The first trains using HS1 will be almost all Intermodal including the MegaBox containers.
  by Sir Ray
 
JayBee wrote:The illegal immigrant problem was devastating to railfreight through the tunnel. Both the damage to tarps covering loads as they tried to hide from UK Border Patrol. And then the UK Government's attempt to fine EW&S for each illegal who managed to gain entry, even though EW&S could do little until the French first installed heavier fencing around the refuge camp near the French Portal of the Chunnel, and eventually moved the camp.
I vaguely remembered reading about this back then, and so I just did a search on old articles archives - even back then the media was calling the situation bizarre, that EWS was doing all it was required to and could do given the situation, and that the UK government was simply lying thru it's teeth.
The French government (and SNCF) had very poor security at the French freight terminal, and so illegal immigrants would basically climb onto the UK-bound trains with little to stop them. SNCF was in charge of the terminal, EWS seems to have had no control in the situation, no matter how much they protested.
The trains would come thru to the Chunnel to the EWS terminal, where they would be scanned and the illegal immigrants detained and delivered to British authorities - but then it becomes absurd, as EWS was fined GBP2000 for each immigrant they found by following the law (sounds like they should have just let the immigrants sneak away). The articles sort of end with cross-channel freight business in a shambles, EWS (rightfully) refusing to pay the fines and suing the government, and the UK government making contradictory and incorrect statements about the whole matter.

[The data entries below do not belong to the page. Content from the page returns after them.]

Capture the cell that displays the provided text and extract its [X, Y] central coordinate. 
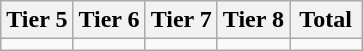
Tier 6 [109, 20]
Tier 5 [37, 20]
Tier 7 [181, 20]
Total [326, 20]
Tier 8 [253, 20]
Return [X, Y] of the center of cell containing provided text 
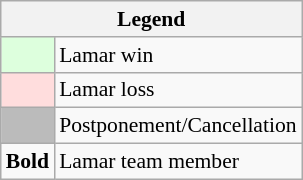
Lamar win [178, 55]
Bold [28, 162]
Postponement/Cancellation [178, 126]
Lamar team member [178, 162]
Legend [152, 19]
Lamar loss [178, 90]
Extract the (X, Y) coordinate from the center of the cell holding the provided text.  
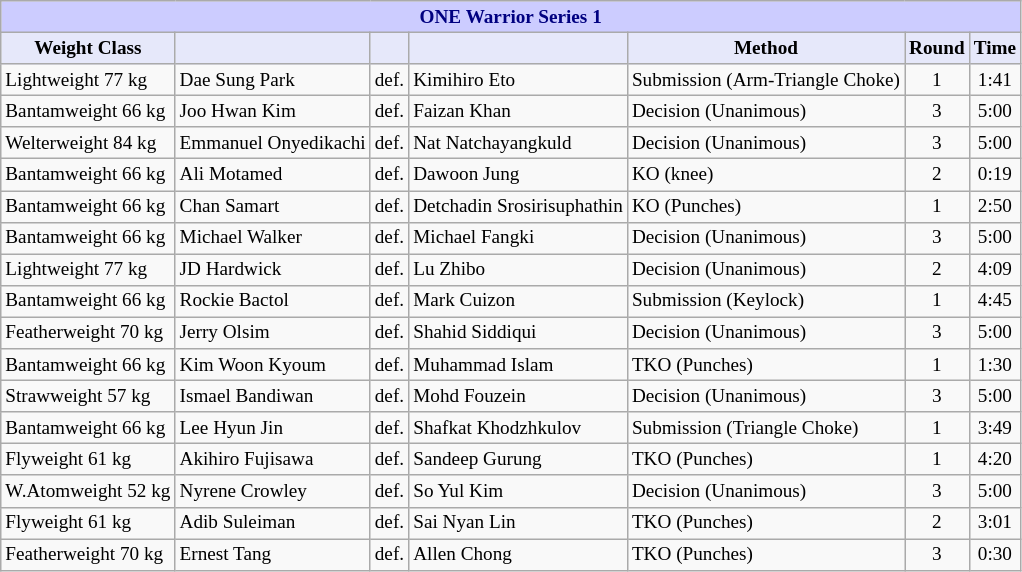
4:09 (994, 270)
Michael Walker (272, 238)
Shahid Siddiqui (518, 333)
Emmanuel Onyedikachi (272, 143)
4:20 (994, 460)
KO (Punches) (766, 206)
Submission (Arm-Triangle Choke) (766, 80)
Weight Class (88, 48)
Adib Suleiman (272, 523)
Nat Natchayangkuld (518, 143)
1:30 (994, 365)
Method (766, 48)
Kim Woon Kyoum (272, 365)
3:01 (994, 523)
Allen Chong (518, 554)
Ernest Tang (272, 554)
Faizan Khan (518, 111)
Shafkat Khodzhkulov (518, 428)
1:41 (994, 80)
Chan Samart (272, 206)
Rockie Bactol (272, 301)
Mohd Fouzein (518, 396)
Lee Hyun Jin (272, 428)
Jerry Olsim (272, 333)
Michael Fangki (518, 238)
Sai Nyan Lin (518, 523)
Submission (Triangle Choke) (766, 428)
Submission (Keylock) (766, 301)
Round (936, 48)
Time (994, 48)
Akihiro Fujisawa (272, 460)
Sandeep Gurung (518, 460)
0:19 (994, 175)
KO (knee) (766, 175)
Dae Sung Park (272, 80)
Detchadin Srosirisuphathin (518, 206)
Mark Cuizon (518, 301)
Dawoon Jung (518, 175)
ONE Warrior Series 1 (511, 17)
2:50 (994, 206)
So Yul Kim (518, 491)
Ismael Bandiwan (272, 396)
W.Atomweight 52 kg (88, 491)
Joo Hwan Kim (272, 111)
Nyrene Crowley (272, 491)
Welterweight 84 kg (88, 143)
3:49 (994, 428)
4:45 (994, 301)
Muhammad Islam (518, 365)
Ali Motamed (272, 175)
Lu Zhibo (518, 270)
Kimihiro Eto (518, 80)
JD Hardwick (272, 270)
Strawweight 57 kg (88, 396)
0:30 (994, 554)
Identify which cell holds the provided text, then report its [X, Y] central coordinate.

How was this issue with the fines resolved, and why was the government so insistant on imposing them in the first place - I could not get this from the article archives I checked?
  by ExCon90
 
I remember reading about that at the time as well, but I never heard how or whether the fines were resolved. A major reason for lack of cooperation from the French in keeping immigrants off the trains was that the French found it as good a way as any to get rid of the immigrants and let them be Britain's problem. There was much suspicion at the time that the French were merely looking the other way.
  by george matthews
 
http://www.eurotunnelgroup.com/uploaded ... HS1-UK.pdf

Eurotunnel own Europorte, indeed created this company. This freight company operates in France as well as Britain.

They also own GB Railfreight when they bought the company, which was a start-up by one of the franchising companies.
Europorte Channel can now use its 11 Class 92s throughout the UK network and through the
Channel Tunnel, meaning that there is only one locomotive change necessary when arriving in
France, where the Class 92s are still unauthorised.
I think there needs to be a locomotive at each end of a freight train.